→ **EXTRACT PROVIDED**
Post-board, look for hands that have both:

  • disruption or interaction;
  • a fast win plan.

A hand with only answers and no pressure risks losing to Survival or to a rebuilt line. A hand with only speed and no interaction can lose if the opponent is faster or has a Therapy at the right moment.

Play/Draw Post-Board

The way you approach post-board also changes based on play/draw.

If you’re on the draw, especially if you won Game 1, expect the opponent to try to go as fast as possible. In this case you want ways to slow them down: spot removal, Cabal Therapy, answers to Survival, or cards that can interfere with Hermit Druid.

If you’re on the play, you should more often expect the opponent to keep a hand built to disrupt your plan. In this scenario you can want to be the one forcing an immediate threat: turn-one Hermit Druid, turn-one Survival, or a Therapy that protects your plan or hits theirs.

The decisions aren’t automatic. They depend heavily on the opening hand and on which role you want to take in that specific game.

Cabal Therapy in the Mirror

Cabal Therapy is one of the few truly important pieces of interaction in the mirror.

The most common names depend on the spot, but they often include:

  • Hermit Druid, if you want to slow the fastest kill;
  • Volrath’s Shapeshifter or Unearth, if you’re in a position where the opponent can already assemble the line.

In Game 1, naming Hermit Druid is often the most natural choice. Post-board, the choice opens up much more because the opponent can have more interaction and more answers.

The rule stays the same as in other matchups:

Name the card that makes you lose this specific spot, not necessarily the strongest card in the abstract.

Sideboarding

In the mirror you don’t want to sideboard too heavily.

I don’t think it’s correct, at least in most metagames, to dedicate specific sideboard slots only to the mirror, like pure graveyard hate. If the format were to shift significantly, you could reconsider including more explicit graveyard hate. But in general you don’t want to bring in cards that are too narrow just for this matchup.

→ **MATERIAL PROVIDED**
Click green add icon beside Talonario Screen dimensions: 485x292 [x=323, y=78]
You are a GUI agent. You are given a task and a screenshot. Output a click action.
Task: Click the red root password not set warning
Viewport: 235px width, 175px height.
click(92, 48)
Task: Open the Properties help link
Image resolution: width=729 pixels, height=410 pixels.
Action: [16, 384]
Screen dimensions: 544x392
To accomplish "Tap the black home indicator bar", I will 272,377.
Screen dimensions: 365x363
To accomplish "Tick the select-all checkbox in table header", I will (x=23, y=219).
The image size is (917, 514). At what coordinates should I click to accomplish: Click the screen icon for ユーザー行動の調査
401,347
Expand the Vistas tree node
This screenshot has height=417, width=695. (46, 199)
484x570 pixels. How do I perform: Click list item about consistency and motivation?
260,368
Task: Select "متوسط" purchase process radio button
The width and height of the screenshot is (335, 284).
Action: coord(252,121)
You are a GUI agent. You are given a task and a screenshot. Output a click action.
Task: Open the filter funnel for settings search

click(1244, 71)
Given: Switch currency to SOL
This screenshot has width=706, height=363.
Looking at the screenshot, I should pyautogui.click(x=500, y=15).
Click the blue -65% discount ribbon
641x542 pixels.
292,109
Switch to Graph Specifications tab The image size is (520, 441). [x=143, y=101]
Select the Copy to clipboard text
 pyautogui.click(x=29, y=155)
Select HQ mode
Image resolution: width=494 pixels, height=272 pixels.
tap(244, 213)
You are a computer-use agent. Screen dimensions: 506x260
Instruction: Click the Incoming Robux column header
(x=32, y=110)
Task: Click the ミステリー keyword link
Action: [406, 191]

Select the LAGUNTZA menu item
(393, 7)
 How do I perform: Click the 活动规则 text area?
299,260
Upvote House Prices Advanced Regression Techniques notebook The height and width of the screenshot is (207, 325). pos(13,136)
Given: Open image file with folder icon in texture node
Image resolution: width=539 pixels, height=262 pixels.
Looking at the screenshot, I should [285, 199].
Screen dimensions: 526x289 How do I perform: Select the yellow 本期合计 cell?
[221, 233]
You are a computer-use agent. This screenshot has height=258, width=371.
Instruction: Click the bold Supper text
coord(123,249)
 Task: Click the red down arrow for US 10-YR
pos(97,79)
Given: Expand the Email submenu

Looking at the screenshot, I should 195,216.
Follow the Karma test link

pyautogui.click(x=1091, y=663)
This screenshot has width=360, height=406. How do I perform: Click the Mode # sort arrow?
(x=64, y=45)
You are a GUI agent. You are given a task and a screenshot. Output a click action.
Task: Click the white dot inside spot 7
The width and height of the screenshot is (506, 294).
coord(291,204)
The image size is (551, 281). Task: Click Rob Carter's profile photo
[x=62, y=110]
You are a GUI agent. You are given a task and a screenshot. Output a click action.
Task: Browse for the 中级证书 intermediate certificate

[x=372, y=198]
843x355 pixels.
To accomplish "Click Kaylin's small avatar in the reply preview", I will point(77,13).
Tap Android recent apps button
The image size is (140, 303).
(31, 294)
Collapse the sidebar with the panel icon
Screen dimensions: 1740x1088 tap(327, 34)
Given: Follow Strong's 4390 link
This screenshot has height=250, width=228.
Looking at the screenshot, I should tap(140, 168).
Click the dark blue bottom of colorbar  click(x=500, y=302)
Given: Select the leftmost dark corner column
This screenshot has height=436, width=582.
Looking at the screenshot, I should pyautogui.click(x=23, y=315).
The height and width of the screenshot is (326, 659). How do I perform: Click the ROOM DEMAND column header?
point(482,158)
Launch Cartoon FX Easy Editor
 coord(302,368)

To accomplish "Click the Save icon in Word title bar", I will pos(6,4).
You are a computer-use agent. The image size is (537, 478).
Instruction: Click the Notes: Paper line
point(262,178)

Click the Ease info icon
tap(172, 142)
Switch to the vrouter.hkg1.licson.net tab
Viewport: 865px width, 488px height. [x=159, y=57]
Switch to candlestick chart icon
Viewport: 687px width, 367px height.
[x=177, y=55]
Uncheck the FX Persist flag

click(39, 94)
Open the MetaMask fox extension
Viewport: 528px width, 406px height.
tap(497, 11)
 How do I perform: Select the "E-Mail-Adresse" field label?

→ **EXERCISES**
1 - From the mirror-match article, list every way it names to slow the opponent down when you're on the draw.
2 - Rewrite the stretch of the mirror-match article from "If you’re on the play, you" through "in the mirror.", changing "scenario" to "situation".

→ **RESPONSES BY ITEM NUMBER**
1 -
- spot removal
- Cabal Therapy
- answers to Survival
- cards that can interfere with Hermit Druid

2 -
If you’re on the play, you should more often expect the opponent to keep a hand built to disrupt your plan. In this situation you can want to be the one forcing an immediate threat: turn-one Hermit Druid, turn-one Survival, or a Therapy that protects your plan or hits theirs.

The decisions aren’t automatic. They depend heavily on the opening hand and on which role you want to take in that specific game.

Cabal Therapy in the Mirror

Cabal Therapy is one of the few truly important pieces of interaction in the mirror.